Toyota’s Prius hybrid is the target of a new class action lawsuit alleging that the automaker misrepresented its pre-collision warning system in the Prius V.
Late last month, the Insurance Institute of Highway Safety (IIHS) announced a new test that evaluates collision avoidance systems and the Prius V failed to get a rating at all. Even with mediocre crash mitigation technology, most of the systems managed the minimum rating. Now, California-based law firm McCuneWright has filed a nationwide class action lawsuit against Toyota.
“The Toyota Prius V wagon, which claims to have autobrake, had minimal braking in IIHS tests and currently fails to meet NHTSA criteria for forward collision warning. It doesn’t qualify for an IIHS front crash prevention rating,” the IIHS said in a statement.

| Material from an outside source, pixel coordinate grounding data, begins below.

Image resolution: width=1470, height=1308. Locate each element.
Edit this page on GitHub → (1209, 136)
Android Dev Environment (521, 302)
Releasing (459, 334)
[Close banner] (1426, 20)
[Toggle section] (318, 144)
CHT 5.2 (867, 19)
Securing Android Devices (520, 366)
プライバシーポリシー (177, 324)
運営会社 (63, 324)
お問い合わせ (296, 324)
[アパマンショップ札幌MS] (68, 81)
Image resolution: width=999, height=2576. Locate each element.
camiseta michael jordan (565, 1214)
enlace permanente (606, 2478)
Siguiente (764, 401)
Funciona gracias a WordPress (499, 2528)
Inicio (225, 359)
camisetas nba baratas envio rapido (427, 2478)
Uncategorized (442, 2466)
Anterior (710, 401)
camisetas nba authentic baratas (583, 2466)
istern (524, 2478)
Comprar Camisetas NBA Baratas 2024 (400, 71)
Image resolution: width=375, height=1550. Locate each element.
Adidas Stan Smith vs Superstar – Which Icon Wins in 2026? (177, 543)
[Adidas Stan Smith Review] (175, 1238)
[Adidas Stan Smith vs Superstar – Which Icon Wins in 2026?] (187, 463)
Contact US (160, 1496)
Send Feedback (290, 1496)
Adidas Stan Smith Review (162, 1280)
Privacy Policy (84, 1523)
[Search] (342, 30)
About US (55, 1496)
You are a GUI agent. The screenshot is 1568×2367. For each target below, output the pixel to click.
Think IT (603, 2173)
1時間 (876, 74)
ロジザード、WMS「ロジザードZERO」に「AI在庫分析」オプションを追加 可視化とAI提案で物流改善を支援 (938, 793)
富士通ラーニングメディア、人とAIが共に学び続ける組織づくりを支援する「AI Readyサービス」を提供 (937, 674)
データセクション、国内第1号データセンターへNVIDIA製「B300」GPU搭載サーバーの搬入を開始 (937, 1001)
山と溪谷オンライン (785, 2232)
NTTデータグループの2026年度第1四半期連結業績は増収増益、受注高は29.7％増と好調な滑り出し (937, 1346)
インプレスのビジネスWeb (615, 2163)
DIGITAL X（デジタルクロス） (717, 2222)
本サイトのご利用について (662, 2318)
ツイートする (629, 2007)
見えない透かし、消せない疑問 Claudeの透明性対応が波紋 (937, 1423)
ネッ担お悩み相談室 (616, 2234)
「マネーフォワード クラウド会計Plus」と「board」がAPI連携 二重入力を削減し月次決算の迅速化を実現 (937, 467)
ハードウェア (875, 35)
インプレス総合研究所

Customers who buy the high-end Prius “Five” are offered an “advanced technology package” that costs an extra $5,650. The law firm said it estimates $1,000 of that goes toward the vehicle’s radar-based pre-collision warning system and the suit is seeking customer reimbursement for the system and for Toyota to stop advertising that the pre-collision system offers autobraking.
But shortly after the results were released, Toyota disputed claims that the Prius V has auto braking and that it advertised it as such.
This isn’t the first time McCuneWright and Toyota will have faced off in court, either. In 2009, the firm was first to launch a class action suit over the sudden unintended acceleration scandal that ended in a $1.6 billion settlement earlier this year.